Juneau high school students and dozens of other Alaskans offered two hours of impassioned testimony Wednesday afternoon on the first gun-control proposal considered by the Alaska Legislature since a mass shooting killed 17 people and injured 14 more at a Florida high school on Valentine’s Day.
House Bill 75, sponsored by Rep. Geran Tarr, D-Anchorage, does not directly address mass shootings but has nevertheless become the prime vehicle for Alaskans to show support for gun control after the Florida massacre.
“I know that this bill won’t end all gun violence, but I do know that people can make a change,” said Thunder Mountain High School student Talya Johnson to the committee.
“As an American, I should not feel scared to come to school,” said Stella Tallmon, a sophomore at Juneau-Douglas High School. “We need stricter gun laws.”
“If this is a step in the right direction, then I support it,” said Anna Frazier, a junior at TMHS.
Introduced last year, HB 75 allows courts to issue orders temporarily confiscating the firearms of those deemed a danger to themselves or others. The order must be requested by an immediate family member or a police officer. The order can last up to six months.
It’s an idea that has already been signed into law by several other states, including California, Oregon, Washington, Connecticut and Indiana. President Donald Trump appeared to offer comments in support of similar ideas on Wednesday.

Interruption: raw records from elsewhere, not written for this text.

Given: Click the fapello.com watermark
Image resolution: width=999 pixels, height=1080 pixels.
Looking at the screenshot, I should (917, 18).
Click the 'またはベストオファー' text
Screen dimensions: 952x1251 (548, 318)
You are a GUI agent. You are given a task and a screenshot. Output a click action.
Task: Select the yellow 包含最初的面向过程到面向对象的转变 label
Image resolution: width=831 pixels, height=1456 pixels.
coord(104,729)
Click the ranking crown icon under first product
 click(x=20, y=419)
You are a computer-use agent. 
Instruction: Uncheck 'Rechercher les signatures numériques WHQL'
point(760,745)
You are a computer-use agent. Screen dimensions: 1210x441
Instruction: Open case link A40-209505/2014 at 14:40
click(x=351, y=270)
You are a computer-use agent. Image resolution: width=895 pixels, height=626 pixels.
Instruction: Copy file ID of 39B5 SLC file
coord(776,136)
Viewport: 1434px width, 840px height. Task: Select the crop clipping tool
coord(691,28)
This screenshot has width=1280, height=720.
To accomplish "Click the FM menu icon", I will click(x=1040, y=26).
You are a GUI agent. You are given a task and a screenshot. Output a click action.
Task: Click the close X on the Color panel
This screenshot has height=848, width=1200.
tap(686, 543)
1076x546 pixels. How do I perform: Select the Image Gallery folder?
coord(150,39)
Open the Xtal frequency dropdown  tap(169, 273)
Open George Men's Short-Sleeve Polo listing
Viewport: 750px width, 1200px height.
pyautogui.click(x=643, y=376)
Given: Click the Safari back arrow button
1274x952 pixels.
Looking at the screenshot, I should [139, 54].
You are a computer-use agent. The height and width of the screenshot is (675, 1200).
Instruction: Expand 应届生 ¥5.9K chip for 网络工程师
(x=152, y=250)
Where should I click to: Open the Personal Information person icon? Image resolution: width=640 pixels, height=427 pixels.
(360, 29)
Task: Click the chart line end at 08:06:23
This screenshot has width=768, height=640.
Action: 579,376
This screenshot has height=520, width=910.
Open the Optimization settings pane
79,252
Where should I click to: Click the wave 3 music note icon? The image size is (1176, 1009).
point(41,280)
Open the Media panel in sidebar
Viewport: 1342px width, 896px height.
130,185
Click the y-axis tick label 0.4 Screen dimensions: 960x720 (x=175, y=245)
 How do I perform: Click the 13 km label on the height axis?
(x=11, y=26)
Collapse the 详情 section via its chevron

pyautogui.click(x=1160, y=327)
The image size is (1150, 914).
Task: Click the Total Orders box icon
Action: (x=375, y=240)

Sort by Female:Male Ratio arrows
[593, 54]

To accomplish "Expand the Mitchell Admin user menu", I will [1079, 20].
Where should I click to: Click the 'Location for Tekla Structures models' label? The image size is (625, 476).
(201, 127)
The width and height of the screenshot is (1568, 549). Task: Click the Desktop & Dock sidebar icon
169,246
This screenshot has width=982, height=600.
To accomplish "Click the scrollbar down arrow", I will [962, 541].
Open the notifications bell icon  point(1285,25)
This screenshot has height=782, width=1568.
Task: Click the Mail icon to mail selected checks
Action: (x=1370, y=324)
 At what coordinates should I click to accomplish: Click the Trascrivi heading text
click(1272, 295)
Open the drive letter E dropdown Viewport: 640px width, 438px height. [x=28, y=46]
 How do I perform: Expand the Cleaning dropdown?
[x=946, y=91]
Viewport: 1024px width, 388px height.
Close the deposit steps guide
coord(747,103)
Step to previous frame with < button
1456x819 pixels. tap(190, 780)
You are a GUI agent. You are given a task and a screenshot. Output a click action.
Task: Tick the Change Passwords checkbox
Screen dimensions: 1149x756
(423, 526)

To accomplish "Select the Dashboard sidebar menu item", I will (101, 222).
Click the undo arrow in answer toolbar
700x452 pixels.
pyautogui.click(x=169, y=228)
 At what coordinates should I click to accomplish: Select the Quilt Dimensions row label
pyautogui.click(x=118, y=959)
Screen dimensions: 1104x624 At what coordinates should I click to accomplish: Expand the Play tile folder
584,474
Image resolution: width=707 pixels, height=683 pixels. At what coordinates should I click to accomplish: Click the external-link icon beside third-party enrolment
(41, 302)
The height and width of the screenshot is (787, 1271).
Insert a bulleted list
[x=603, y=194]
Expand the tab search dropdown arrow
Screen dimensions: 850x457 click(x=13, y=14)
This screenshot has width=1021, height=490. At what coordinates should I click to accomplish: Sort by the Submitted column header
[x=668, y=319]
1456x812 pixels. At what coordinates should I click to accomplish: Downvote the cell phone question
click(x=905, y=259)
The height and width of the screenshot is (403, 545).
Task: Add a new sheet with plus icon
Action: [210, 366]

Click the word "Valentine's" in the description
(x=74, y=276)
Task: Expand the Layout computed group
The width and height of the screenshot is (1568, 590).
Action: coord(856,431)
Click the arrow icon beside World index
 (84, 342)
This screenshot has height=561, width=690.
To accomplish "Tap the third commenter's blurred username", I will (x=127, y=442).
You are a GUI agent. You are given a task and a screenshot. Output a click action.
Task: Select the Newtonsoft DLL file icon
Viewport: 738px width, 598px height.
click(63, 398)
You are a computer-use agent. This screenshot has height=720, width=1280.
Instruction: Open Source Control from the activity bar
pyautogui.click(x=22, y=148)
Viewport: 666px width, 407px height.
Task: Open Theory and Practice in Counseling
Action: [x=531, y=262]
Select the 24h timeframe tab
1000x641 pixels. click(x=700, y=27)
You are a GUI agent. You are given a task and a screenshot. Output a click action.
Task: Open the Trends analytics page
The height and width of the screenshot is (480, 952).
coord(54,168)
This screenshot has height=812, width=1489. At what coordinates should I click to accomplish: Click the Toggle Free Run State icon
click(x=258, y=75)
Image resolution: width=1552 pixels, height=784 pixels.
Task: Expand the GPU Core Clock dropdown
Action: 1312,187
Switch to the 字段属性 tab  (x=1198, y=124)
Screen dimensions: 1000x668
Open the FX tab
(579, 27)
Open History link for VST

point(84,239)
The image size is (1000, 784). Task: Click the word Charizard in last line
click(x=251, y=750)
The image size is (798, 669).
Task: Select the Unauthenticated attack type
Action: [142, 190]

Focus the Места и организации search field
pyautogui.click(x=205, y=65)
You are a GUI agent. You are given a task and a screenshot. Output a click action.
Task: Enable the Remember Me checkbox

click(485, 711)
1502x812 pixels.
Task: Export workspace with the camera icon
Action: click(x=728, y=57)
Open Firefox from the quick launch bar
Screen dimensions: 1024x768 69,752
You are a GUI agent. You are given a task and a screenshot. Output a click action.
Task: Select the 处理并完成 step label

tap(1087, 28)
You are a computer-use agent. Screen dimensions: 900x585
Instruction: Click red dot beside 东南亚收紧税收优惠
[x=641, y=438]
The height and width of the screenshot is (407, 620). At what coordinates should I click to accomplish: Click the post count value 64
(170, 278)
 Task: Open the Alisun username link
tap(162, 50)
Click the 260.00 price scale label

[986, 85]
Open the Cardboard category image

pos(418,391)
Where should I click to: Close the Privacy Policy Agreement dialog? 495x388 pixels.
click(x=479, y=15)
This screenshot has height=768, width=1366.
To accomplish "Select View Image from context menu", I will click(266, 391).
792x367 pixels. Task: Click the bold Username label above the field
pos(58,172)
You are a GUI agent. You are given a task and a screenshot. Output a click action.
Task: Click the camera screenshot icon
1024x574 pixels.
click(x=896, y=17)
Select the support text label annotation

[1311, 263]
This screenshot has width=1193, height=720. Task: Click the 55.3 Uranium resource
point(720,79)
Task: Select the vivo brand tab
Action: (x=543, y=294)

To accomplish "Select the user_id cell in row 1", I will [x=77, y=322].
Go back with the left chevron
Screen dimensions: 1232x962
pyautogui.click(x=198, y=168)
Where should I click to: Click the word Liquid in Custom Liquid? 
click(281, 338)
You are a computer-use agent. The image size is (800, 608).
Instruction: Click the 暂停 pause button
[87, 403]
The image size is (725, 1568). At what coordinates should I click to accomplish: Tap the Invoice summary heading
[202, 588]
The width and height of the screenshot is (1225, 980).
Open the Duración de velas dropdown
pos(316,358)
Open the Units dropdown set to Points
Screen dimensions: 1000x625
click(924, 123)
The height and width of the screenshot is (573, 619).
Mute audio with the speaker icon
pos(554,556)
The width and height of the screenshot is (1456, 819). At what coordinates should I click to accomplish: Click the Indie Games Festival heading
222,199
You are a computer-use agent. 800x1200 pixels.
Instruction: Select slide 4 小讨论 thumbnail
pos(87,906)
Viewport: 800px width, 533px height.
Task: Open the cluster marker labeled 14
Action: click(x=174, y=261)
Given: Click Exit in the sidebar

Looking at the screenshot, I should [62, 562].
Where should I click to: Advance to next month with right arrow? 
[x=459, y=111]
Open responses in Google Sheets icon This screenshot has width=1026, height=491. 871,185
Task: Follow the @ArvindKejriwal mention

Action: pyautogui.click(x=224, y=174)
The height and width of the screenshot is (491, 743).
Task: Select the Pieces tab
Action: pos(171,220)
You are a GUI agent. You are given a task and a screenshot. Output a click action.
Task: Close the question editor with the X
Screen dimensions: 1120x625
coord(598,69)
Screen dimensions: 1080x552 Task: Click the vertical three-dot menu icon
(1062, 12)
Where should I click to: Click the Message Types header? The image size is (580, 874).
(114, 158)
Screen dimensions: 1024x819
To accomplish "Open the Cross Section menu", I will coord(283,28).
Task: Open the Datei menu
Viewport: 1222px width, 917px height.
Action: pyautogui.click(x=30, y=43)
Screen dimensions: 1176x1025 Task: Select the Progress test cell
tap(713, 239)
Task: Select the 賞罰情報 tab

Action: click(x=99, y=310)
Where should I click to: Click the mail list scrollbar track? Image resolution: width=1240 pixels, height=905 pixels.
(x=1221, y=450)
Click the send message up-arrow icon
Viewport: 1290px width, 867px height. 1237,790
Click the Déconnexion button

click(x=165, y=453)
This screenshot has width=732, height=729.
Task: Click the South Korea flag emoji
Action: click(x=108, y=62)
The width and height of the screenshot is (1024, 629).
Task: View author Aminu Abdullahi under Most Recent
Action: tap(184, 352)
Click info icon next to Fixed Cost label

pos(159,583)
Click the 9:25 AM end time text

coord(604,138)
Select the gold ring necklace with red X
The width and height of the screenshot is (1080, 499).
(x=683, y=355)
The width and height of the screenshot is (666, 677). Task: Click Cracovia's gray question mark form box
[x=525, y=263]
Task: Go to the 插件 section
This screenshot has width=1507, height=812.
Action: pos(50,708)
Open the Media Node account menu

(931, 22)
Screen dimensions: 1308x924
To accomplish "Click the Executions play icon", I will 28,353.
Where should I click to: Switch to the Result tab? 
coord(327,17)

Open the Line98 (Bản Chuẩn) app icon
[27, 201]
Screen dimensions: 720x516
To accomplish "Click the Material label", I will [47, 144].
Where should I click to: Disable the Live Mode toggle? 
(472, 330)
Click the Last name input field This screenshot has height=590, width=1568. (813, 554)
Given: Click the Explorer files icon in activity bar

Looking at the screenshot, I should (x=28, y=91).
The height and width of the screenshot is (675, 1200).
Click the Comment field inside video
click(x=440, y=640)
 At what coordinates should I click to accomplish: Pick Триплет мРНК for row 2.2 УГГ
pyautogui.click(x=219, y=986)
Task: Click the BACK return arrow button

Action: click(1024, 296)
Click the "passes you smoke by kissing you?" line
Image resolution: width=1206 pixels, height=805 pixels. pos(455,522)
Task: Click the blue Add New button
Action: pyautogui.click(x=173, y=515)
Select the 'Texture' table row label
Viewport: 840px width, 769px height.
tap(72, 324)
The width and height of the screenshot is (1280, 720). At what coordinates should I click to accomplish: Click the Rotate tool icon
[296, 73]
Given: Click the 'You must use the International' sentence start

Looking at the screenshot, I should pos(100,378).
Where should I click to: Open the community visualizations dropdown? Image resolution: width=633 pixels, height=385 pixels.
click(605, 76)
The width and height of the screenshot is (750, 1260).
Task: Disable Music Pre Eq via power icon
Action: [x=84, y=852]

“We have to do something about the mentally ill not being able to buy a gun. No. 1, you can take the guns away immediately from people who you can judge mentally ill,” Trump said in a Wednesday conference with U.S. senators. “Now, a lot of people are saying, ‘Oh I shouldn’t be saying that.’ Well, I don’t want mentally ill people to be having guns.”
Many of Wednesday’s testifiers supported HB 75 with similar language, saying they want to keep firearms away from people who may be mentally ill or thinking about suicide.
“Anything that we can do to help people avoid doing things in a state of crisis, in a state of emotion, would be really helpful for the state of Alaska,” said Jayne Andreen of Juneau.
Some lawmakers pushed back against that concept.
Rep. Gabrielle LeDoux, R-Anchorage, suggested that if clinically depressed people fear having their firearms seized, even temporarily, they might not seek a diagnosis that could add weight to a courtroom argument.
“That may very well keep people from going to psychiatrists to discuss this sort of thing if they’re going to end up with an order that they’re going to have to sell or give up their guns,” she said.
Rep. Lora Reinbold, R-Eagle River, pressed those who testified by asking whether they believe the issue of guns should be put into the context of larger questions about mental illness. If the state considers taking someone’s firearms, she asked, shouldn’t they also consider taking someone’s vehicle or pills out of their medicine cabinet, given that those might also be used to commit suicide.
“To me, those are sidelines. The guns are what the issue is,” said testifier Luann McVey.
According to statistics from the Centers for Disease Control and Prevention, Alaska has the highest rate of firearm deaths in the nation. Most of Alaska’s firearms deaths are suicides, and suicide by firearm is far deadlier than suicide using other means.
When TMHS senior Joshua Quinto testified in support of the bill, Reinbold pressed him by asking whether Alaska’s schools would be safer with increased security and metal detectors rather than a bill like HB 75.
“So basically, have you done any research into the effectiveness of metal detectors?” Reinbold asked.
“Actually, yes, I have,” he responded, then discussed a 2015 study that found Transportation Security Agency screeners failed to find more than 95 percent of mock firearms in controlled tests.
“It’s basically just security theater,” Quinto said.
Only two testifiers spoke in opposition to the measure. The most vocal was Bruce Edwards, who said he was from Butte. (It wasn’t clear whether he was referring to the Montana city or the unincorporated town in the Matanuska-Susitna Borough.)
“It looks like a conspiracy to me,” he said. “It looks like a bunch of women are calling in with prepared statements.”
He suggested the state merely needs to enforce existing law rather than implement any new law.
“All we’re looking at is a conspiracy to take our guns away,” he said.
No action was taken at Wednesday’s meeting, and the judiciary committee is not scheduled to hear HB 75 again for at least one week.
Even if the bill does advance, it has a long path to become law. It must pass through one more House committee, then pass a vote of the full House, full Senate, and avoid a veto from Gov. Bill Walker.
For his part, the committee’s chairman promised action.
“This bill is not going away. We’re going to have a lot of time to get through these questions (raised by members of the committee),” said that chairman, Rep. Matt Claman, D-Anchorage.
Correction: The original version of this article said Talya Johnson attends Juneau-Douglas High School. She attends Thunder Mountain.